Menol
Menol

Reputation: 1348

Is there a more efficient way to flatten Date parts of a DateTime object than creating a new DateTime instance?

I have a series of datetimes of which I need to flatten the Date potion and only keep time values.

Note: The reason behind to do such a weird thing is that we use a third party component that uses Date Part to make certain decisions. Also, I found a different way to get around it but I am still curious if there's a more efficient way to achieve this.

The only way I could think is create new DateTime objects with the same date but with times from individual source DT objects.

This is a simple example of the approach that I don't like at all.

    DateTime flattenDts(DateTime input)
    {
        return new DateTime(1, 1, 1, input.Hour, input.Minute, input.Second);
    }

as you can see, this doesn't look very good at all. specially when there are hundreds of datetime values.

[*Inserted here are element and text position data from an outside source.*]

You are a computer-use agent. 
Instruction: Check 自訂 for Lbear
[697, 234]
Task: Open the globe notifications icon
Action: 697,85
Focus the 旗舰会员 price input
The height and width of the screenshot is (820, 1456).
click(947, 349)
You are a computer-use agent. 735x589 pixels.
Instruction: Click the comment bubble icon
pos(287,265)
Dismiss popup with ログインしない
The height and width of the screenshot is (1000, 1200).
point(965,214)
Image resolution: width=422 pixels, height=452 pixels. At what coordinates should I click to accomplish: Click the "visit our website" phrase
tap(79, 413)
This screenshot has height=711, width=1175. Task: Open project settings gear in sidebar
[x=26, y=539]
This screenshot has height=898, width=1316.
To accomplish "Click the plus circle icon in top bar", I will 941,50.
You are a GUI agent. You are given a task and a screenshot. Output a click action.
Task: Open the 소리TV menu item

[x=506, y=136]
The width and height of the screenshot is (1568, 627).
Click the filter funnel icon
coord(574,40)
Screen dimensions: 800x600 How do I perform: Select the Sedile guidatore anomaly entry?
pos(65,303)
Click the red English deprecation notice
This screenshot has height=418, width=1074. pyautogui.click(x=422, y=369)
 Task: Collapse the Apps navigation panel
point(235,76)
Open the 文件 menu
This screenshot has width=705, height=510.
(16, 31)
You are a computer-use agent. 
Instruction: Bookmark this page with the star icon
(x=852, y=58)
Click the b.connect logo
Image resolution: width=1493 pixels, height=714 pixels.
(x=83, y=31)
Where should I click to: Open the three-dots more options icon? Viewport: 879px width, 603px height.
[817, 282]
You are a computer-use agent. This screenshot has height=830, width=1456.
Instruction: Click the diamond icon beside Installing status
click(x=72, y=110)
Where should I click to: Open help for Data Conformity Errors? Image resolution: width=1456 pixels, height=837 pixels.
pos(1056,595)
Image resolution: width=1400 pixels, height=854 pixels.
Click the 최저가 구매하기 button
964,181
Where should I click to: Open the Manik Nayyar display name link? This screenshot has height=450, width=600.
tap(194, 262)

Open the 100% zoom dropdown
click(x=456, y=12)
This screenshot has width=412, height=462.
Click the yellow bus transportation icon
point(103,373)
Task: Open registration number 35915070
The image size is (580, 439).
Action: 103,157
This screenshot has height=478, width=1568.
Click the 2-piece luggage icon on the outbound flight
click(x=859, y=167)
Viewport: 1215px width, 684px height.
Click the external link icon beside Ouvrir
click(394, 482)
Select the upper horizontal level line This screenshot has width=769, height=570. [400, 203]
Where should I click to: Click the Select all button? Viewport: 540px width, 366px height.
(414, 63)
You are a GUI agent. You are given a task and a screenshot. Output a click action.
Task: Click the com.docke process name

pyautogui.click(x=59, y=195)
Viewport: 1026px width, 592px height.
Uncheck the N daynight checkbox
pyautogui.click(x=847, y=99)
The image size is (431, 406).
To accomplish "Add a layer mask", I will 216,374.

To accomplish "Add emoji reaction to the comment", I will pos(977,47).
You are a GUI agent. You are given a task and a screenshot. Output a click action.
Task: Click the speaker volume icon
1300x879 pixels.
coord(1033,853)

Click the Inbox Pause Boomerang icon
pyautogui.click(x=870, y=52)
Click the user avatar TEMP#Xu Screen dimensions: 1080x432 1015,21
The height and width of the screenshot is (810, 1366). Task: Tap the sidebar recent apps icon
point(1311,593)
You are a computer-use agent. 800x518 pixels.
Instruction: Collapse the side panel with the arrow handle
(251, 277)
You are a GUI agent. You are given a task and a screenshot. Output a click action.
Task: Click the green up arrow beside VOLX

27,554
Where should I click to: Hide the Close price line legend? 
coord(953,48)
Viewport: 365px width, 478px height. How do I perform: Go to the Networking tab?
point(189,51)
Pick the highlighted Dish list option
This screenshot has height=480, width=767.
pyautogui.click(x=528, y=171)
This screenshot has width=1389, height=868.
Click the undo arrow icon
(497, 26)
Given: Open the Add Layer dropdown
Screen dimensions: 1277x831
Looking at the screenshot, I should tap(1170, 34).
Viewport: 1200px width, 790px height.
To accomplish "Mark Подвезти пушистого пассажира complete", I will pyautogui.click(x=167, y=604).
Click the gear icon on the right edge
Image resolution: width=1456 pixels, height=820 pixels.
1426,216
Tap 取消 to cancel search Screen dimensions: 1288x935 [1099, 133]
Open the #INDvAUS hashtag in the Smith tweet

Is there a more efficient way to achieve this?

Edit: Please note that I cannot use timespan as the third party lib. will only take DateTime parameters.

Upvotes: 1

Views: 401

Answers (3)

Ivan Stoev
Ivan Stoev

Reputation: 205769

I think a little bit more efficient would be to use the construct

new DateTime(input.TimeOfDay.Ticks)

For easy usage (and also changing the implementation if needed), put that inside an extension method as @Matthew Watson suggested. I would call it TruncateDate, but that's not essential.

Upvotes: 1

Matthew Watson
Matthew Watson

Reputation: 109792

There's no more efficient way to do this, but you could reduce the amount of typing you need to do by writing an extension method to do it:

public static class DateTimeExt
{
    public static DateTime Flatten(this DateTime self)
    {
        return new DateTime(1, 1, 1, self.Hour, self.Minute, self.Second);
    }
}

Then code to flatten the date would look like this:

DateTime test = DateTime.Now;

var flattened = test.Flatten();

It's not much, but perhaps it will help a little.

Upvotes: 5

Codor
Codor

Reputation: 17605

According to the documentation of DateTime, the properties are read-only. This means that basically DateTime is immutable; if a modification of the contents is desired, this is only possible with a new object. In short, there is no solution which is more efficient.